Authentication: API Key required
Request Parameters¶
Path Parameters: - device_id (string, required): Unique device identifier (e.g., "pos-terminal-001")
Request Body: JSON object with the following fields:
{
"is_healthy": true,
"response_time_ms": 150,
"status_code": 200,
"endpoint": "/health",
"response_data": {
"status": "healthy",
"version": "1.2.3"
},
"error_message": null,
"system": {
"cpu_percent": 65.5,
"memory_percent": 80.0,
"memory_used_mb": 1024,
"memory_total_mb": 2048,
"disk_percent": 60.0,
"disk_used_gb": 120,
"disk_total_gb": 200,
"uptime_seconds": 86400
},
"app_metrics": {
"app_version": "1.2.3",
"transactions_count": 150,
"errors_count": 2,
"warnings_count": 5,
"avg_response_time_ms": 350
},
"network": {
"latency_ms": 45,
"rx_bytes": 1024000,
"tx_bytes": 512000
}
}
Field Descriptions¶
Required Fields: - is_healthy (boolean): Overall health status of the device - response_time_ms (integer): Response time in milliseconds
Optional Core Fields: - status_code (integer): HTTP status code (default: 200) - endpoint (string): Health check endpoint path - response_data (object): Additional device-specific data - error_message (string): Error description if unhealthy
Optional System Metrics: - system.cpu_percent (float): CPU usage percentage (0-100) - system.memory_percent (float): Memory usage percentage (0-100) - system.memory_used_mb (integer): Used memory in MB - system.memory_total_mb (integer): Total memory in MB - system.disk_percent (float): Disk usage percentage (0-100) - system.disk_used_gb (integer): Used disk space in GB - system.disk_total_gb (integer): Total disk space in GB - system.uptime_seconds (integer): System uptime in seconds
Optional Application Metrics: - app_metrics.app_version (string): Application version - app_metrics.transactions_count (integer): Number of transactions processed - app_metrics.errors_count (integer): Number of errors encountered - app_metrics.warnings_count (integer): Number of warnings - app_metrics.avg_response_time_ms (integer): Average response time in ms
Optional Network Metrics: - network.latency_ms (integer): Network latency in milliseconds - network.rx_bytes (integer): Bytes received - network.tx_bytes (integer): Bytes transmitted
Response¶
Success (200 OK):
{
"message": "Health check recorded successfully",
"device_id": "pos-terminal-001",
"health_check_id": 123,
"timestamp": "2025-11-19T10:00:00.000Z"
}
Error (404 Not Found):
Error (422 Unprocessable Entity):
{
"detail": [
{
"loc": ["body", "is_healthy"],
"msg": "field required",
"type": "value_error.missing"
}
]
}
2. Device Metrics Simulator (Testing)¶
Endpoint: POST /api/v1/simulator/device-metrics
Description: Generate and submit simulated device metrics for testing purposes.

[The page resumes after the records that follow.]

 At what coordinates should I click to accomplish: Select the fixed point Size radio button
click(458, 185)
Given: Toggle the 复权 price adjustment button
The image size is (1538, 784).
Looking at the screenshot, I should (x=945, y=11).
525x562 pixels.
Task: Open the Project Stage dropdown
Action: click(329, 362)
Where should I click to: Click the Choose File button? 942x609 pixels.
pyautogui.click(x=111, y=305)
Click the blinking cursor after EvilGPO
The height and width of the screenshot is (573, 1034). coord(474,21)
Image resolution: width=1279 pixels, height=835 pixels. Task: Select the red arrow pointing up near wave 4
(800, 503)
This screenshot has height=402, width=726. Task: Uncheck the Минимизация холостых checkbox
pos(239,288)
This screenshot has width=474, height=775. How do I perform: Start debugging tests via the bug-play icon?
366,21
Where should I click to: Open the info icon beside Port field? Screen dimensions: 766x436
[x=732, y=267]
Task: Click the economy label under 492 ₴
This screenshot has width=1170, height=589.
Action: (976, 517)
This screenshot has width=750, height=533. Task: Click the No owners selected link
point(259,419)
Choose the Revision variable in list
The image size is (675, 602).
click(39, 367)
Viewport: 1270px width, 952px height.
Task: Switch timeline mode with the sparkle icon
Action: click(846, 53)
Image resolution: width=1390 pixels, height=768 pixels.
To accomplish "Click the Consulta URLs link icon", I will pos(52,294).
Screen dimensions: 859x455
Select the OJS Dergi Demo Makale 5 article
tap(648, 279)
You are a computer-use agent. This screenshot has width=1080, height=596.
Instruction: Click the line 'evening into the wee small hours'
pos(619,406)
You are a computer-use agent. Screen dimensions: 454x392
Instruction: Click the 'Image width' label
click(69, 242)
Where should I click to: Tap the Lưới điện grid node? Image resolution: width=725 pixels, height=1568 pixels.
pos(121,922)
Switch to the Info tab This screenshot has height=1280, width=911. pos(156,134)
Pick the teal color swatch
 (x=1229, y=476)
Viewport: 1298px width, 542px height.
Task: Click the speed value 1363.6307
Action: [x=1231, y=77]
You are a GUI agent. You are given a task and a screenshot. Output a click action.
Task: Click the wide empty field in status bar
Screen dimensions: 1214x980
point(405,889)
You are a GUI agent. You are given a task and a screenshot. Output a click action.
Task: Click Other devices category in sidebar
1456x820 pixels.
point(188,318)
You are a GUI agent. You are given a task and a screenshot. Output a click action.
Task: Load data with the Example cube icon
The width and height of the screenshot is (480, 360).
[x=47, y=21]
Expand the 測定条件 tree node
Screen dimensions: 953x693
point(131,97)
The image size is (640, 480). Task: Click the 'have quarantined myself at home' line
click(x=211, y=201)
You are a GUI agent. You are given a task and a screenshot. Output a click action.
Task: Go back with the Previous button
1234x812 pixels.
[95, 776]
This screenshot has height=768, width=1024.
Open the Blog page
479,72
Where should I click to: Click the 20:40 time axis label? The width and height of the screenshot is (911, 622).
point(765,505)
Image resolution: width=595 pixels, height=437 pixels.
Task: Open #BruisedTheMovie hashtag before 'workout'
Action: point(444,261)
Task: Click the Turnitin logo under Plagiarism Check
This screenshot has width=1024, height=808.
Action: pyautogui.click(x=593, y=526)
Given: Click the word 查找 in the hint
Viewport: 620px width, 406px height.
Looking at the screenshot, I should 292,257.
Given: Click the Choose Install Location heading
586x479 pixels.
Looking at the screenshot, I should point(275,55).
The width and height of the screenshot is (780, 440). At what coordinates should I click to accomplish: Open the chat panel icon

Authentication: Not required (development/testing only)
Query Parameters¶
device_id(string, optional): Device ID to simulate (default: random)is_healthy(boolean, optional): Health status (default: true)
Response¶
Success (200 OK):
{
"message": "Simulated metrics submitted successfully",
"device_id": "simulator-pos-abc123",
"health_check_id": 124,
"timestamp": "2025-11-19T10:01:00.000Z",
"metrics": {
"is_healthy": true,
"response_time_ms": 145,
"system": {
"cpu_percent": 62.3,
"memory_percent": 75.8,
"memory_used_mb": 1520,
"memory_total_mb": 2048,
"disk_percent": 58.2,
"disk_used_gb": 116,
"disk_total_gb": 200,
"uptime_seconds": 92340
},
"app_metrics": {
"app_version": "1.2.3",
"transactions_count": 142,
"errors_count": 1,
"warnings_count": 3,
"avg_response_time_ms": 325
},
"network": {
"latency_ms": 38,
"rx_bytes": 985600,
"tx_bytes": 456700
}
}
}
Usage Examples¶
Example 1: Minimal Health Check¶
curl -X POST \
http://localhost:8000/api/v1/devices/pos-terminal-001/health \
-H "Content-Type: application/json" \
-H "X-API-Key: your-api-key" \
-d '{
"is_healthy": true,
"response_time_ms": 100
}'
Example 2: Full Metrics Report¶
curl -X POST \
http://localhost:8000/api/v1/devices/pos-terminal-001/health \
-H "Content-Type: application/json" \
-H "X-API-Key: your-api-key" \
-d '{
"is_healthy": true,
"response_time_ms": 150,
"status_code": 200,
"system": {
"cpu_percent": 65.5,
"memory_percent": 80.0,
"disk_percent": 60.0,
"uptime_seconds": 86400
},
"app_metrics": {
"app_version": "1.2.3",
"transactions_count": 150,
"errors_count": 2
},
"network": {
"latency_ms": 45
}
}'
Example 3: Unhealthy Device Report¶
curl -X POST \
http://localhost:8000/api/v1/devices/pos-terminal-001/health \
-H "Content-Type: application/json" \
-H "X-API-Key: your-api-key" \
-d '{
"is_healthy": false,
"response_time_ms": 5000,
"status_code": 500,
"error_message": "Database connection timeout",
"system": {
"cpu_percent": 95.0,
"memory_percent": 98.0
}
}'
Example 4: Generate Test Metrics¶
# Default healthy device
curl -X POST http://localhost:8000/api/v1/simulator/device-metrics
# Custom device ID
curl -X POST "http://localhost:8000/api/v1/simulator/device-metrics?device_id=test-pos-123"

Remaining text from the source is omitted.